As Williams pointed out, in Nature, yeast cells are almost always hampered by imperfect or inadequate environmental conditions. Were it not so, they would have engulfed the earth long ago. The same fact controls the colonies of Candida (and other yeasts) that live in and on you and me.
UNINVITED RESIDENTS OF THE BODY
Candida is usually a resident of the digestive system, largely in the lower end of the intestines. It also tends to occupy sites in the vaginal regions and on the skin, without causing any symptoms when general health and immune function are good.
Research has shown that most people have antibodies to Candida. The presence of these antibodies indicates that the individual’s immune system has, at some time, been challenged to respond to the presence of the yeast. Dr Truss states that, by the age of six months at the latest, Candida is living in, or on, at least 90 per cent of people, as evidenced by a positive skin-test reaction when extracts of Candida are injected just under the skin.3 This reaction shows that there has been a previous presence of the yeast to which the body has developed defensive antibodies.

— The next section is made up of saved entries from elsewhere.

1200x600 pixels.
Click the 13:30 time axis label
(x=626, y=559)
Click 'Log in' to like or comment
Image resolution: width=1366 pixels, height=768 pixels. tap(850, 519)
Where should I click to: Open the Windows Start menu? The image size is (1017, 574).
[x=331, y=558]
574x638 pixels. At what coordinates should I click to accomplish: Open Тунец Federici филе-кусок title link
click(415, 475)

The fact that yeast lives in all of us, and yet many people sail through life with no apparent ill effects, indicates that we have learned to cope with our uninvited yeast passengers. Unlike certain other minute creatures that live in our digestive tract and which serve a useful purpose, such as Lactobacillus acidophilus (which helps in the breakdown of food and in the synthesis of some of the B vitamins), there is no symbiotic (mutually beneficial) relationship with Candida. There is no trade-off whereby a ‘room’ is given in exchange for some useful function. So Candida is a pure and simple parasite – a freeloader. This is perhaps inevitable, given the multitude of opportunistic microscopic creatures in both the animal and vegetable kingdom. Most, if not all, plants and animals enjoy similar relationships with bacteria and fungi. Some of these relationships are symbiotic and good for both parties, while others are distinctly one-sided.

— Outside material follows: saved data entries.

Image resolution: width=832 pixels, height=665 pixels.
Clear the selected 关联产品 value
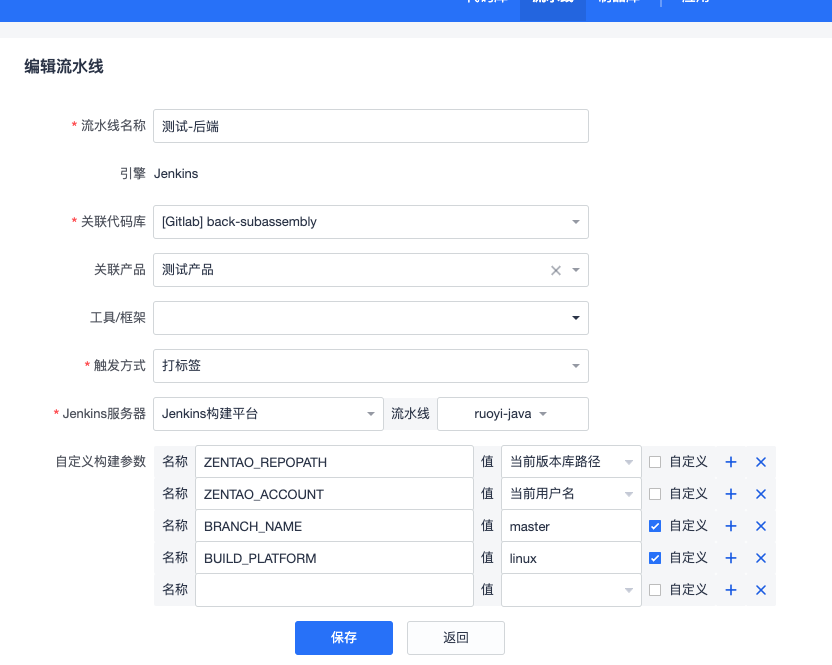click(556, 270)
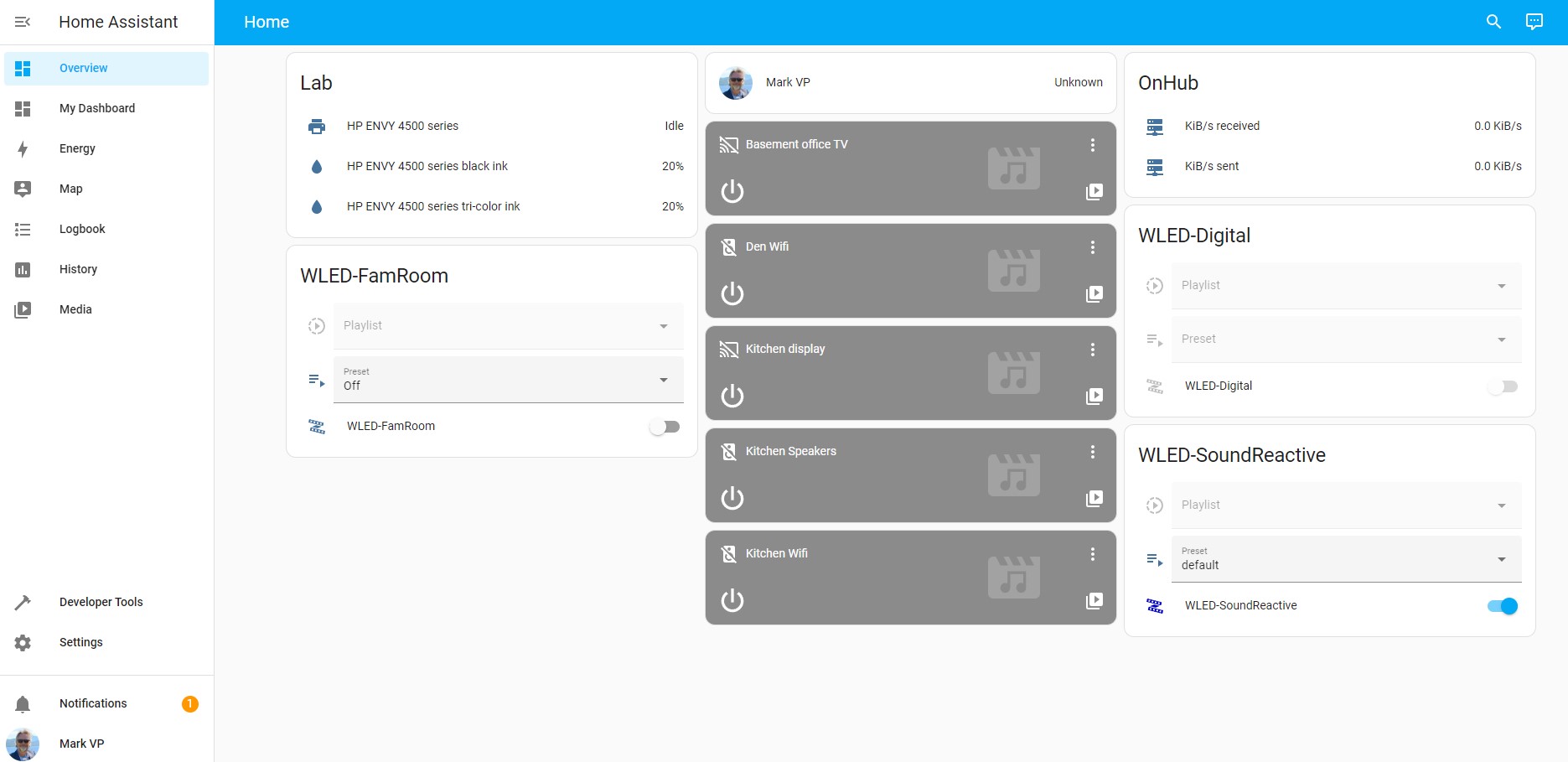Go to Energy in the sidebar
Screen dimensions: 1568x762
[x=77, y=148]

So Candida, for all the musical sound of its name, is an unwelcome squatter in your body and represents a potential danger. Once we know what sort of situation removes or reduces the ability of your body’s defence systems to control it naturally, and what gives Candida the chance to proliferate, we will begin to understand what needs to be done to contain it when it gets out of hand and starts producing health problems.